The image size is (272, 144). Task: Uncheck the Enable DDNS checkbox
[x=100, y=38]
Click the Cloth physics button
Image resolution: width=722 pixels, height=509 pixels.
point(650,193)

Activity: Return the listing verbatim.

Solution to the exercise:
The image size is (272, 144). Task: Uncheck the Enable DDNS checkbox
[x=100, y=38]
Click the Cloth physics button
Image resolution: width=722 pixels, height=509 pixels.
point(650,193)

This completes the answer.